───── EXTRACTED TEXT

Note, however, that the power to regulate admission into the Faculty of Advocates is effectively delegated from the Court of Session to the Faculty, as the Court legislated to require that those seeking admission meet criteria set out by the Faculty.

==Court procedure==

===Rules of the Court of Session===
Rules for the functioning of the Court of Session are developed by the Scottish Civil Justice Council, which was established by the Scottish Civil Justice Council and Criminal Legal Assistance Act 2013. The Council prepares draft rules of procedure for the civil courts and advises the Lord President on the development of the civil justice system in Scotland. The SCJC will consider changes to practice and procedure in response to policy initiatives, by specific request, or of its own accord.

Membership of the council is provided for in the 2013 Act. The council is chaired by the Lord President, Lord Carloway, and membership includes:

- The Chief Executive of the Scottish Courts and Tribunals Service (Eric McQueen)
- The Chief Executive of the Scottish Legal Aid Board (Lindsay Montgomery CBE)
- One member of Scottish Government staff (Jan Marshall)
- At least four members of the judiciary, including at least one judge of the Court of Session and at least one sheriff principal or sheriff (Rt. Hon. Lord Menzies, Rt. Hon Lord Tyre, Sheriff Principal Mhairi M. Stephen and Sheriff Ian R Abercrombie QC)
- At least two practicing advocates (James Wolffe QC and Sarah Wolffe QC)
- At least two practicing solicitors (Eric Baijal and Duncan Murray)
- At least two consumer representative members (Ian Maxwell, Families Need Fathers and Lauren Wood, Citizens Advice Scotland)
- Up to six LP members (Employment Judge Joseph d'Inverno and Professor Fances Wasoff, University of Edinburgh).

===Sheriff court rules===
Rules for the functioning of civil procedure in the sheriff courts are also prepared by the Scottish Civil Justice Council.

──────────
───── RECORDS PROVIDED

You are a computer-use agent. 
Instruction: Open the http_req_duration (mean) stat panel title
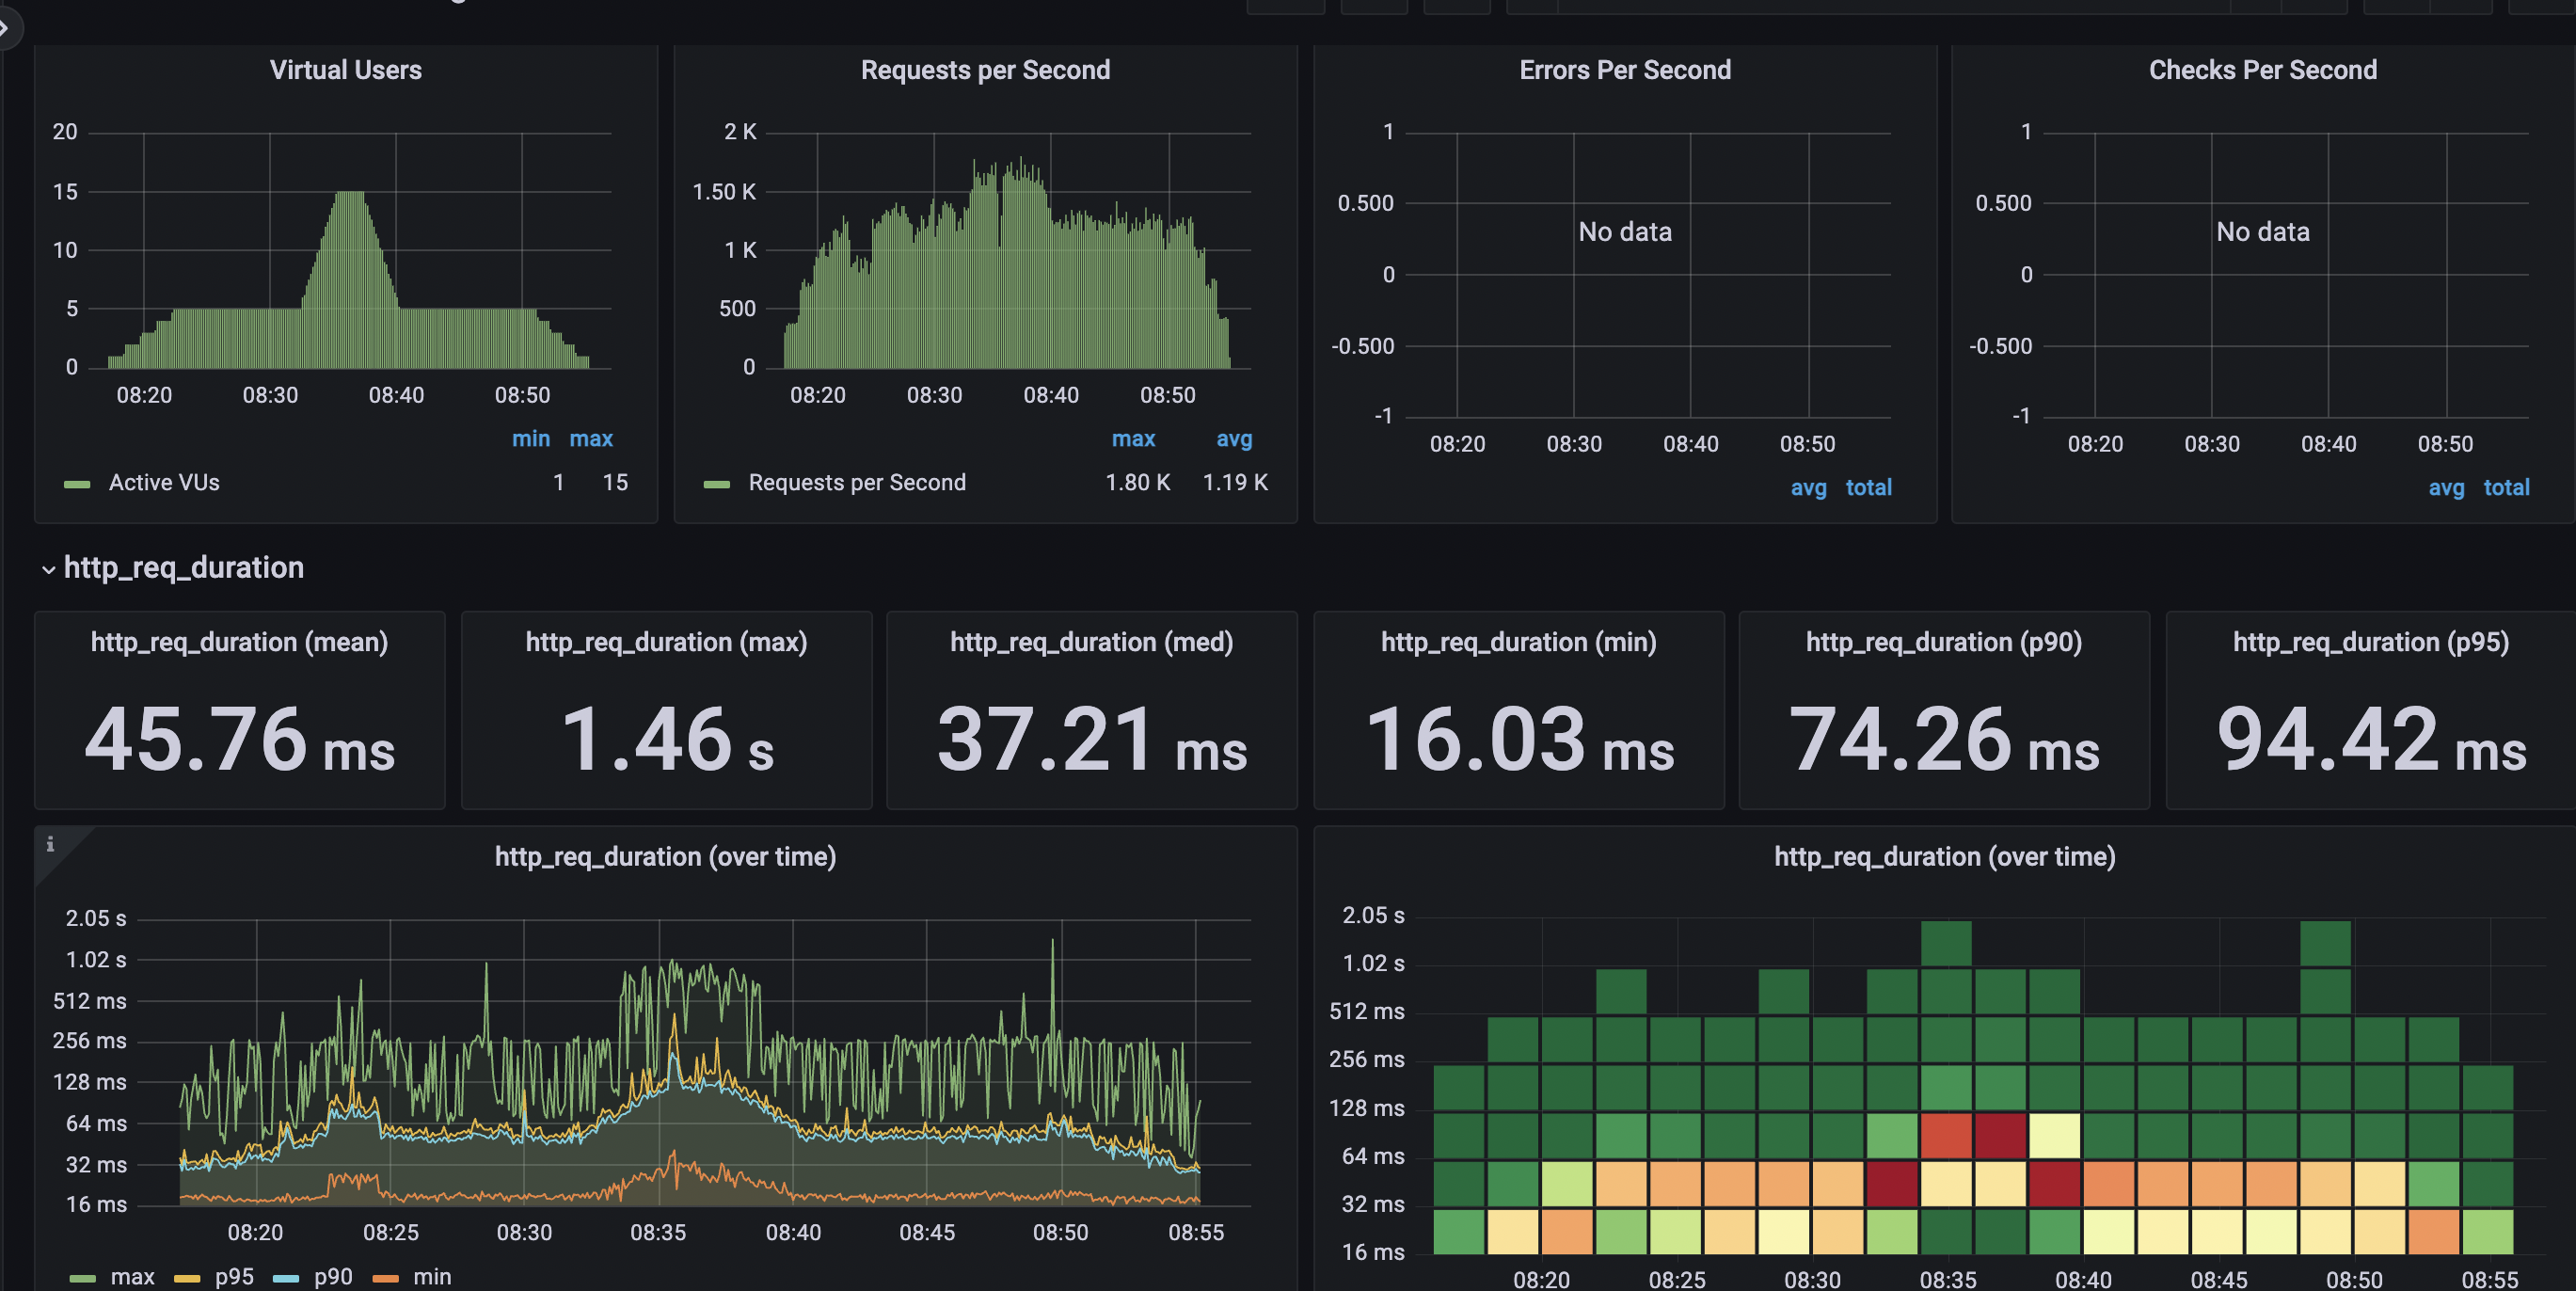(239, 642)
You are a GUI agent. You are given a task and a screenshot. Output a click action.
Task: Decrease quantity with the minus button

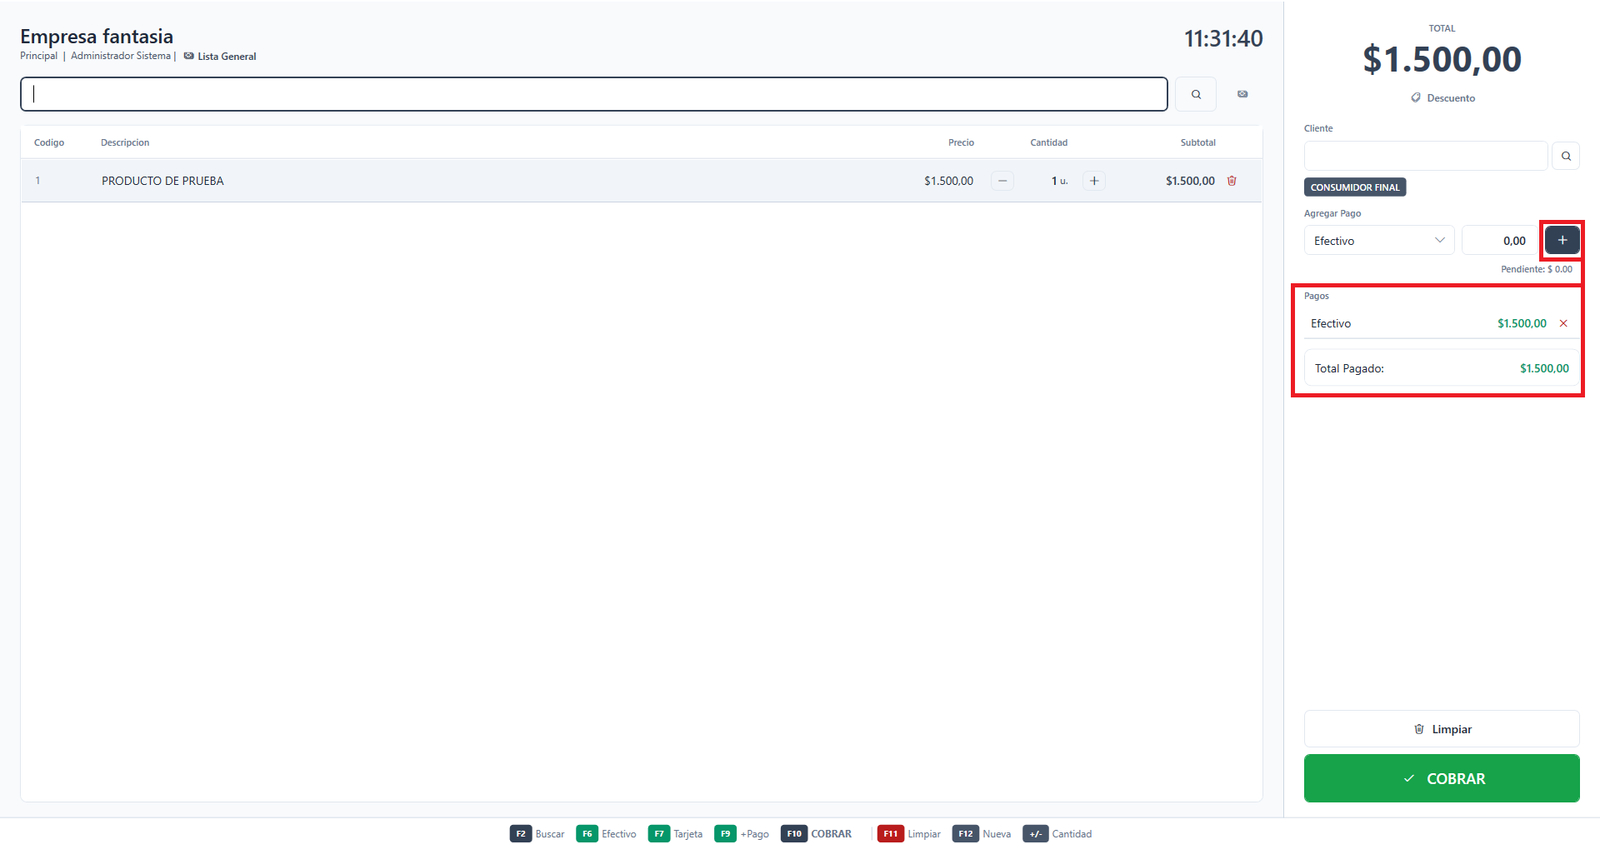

──────────

— THINGS TO DO —
A - Summarize the passage on Scottish court procedure in two sentences.
B - Please arrange the lines of the saved entries as a numbered list, leaving out blank lines and the pictures.
The text and the saved entries come from unrelated sources.

— REPLIES —
A - Admission to the Faculty of Advocates is effectively delegated from the Court of Session to the Faculty, and the Scottish Civil Justice Council, established by a 2013 Act and chaired by the Lord President, prepares the procedural rules for both the Court of Session and the sheriff courts. The Council's membership, set out in that Act, includes the chief executives of the Scottish Courts and Tribunals Service and the Scottish Legal Aid Board, a Scottish Government staff member, judges, advocates, solicitors and consumer representatives.

B -
1. You are a computer-use agent. 
2. Instruction: Open the http_req_duration (mean) stat panel title
3. (239, 642)
4. You are a GUI agent. You are given a task and a screenshot. Output a click action.
5. Task: Decrease quantity with the minus button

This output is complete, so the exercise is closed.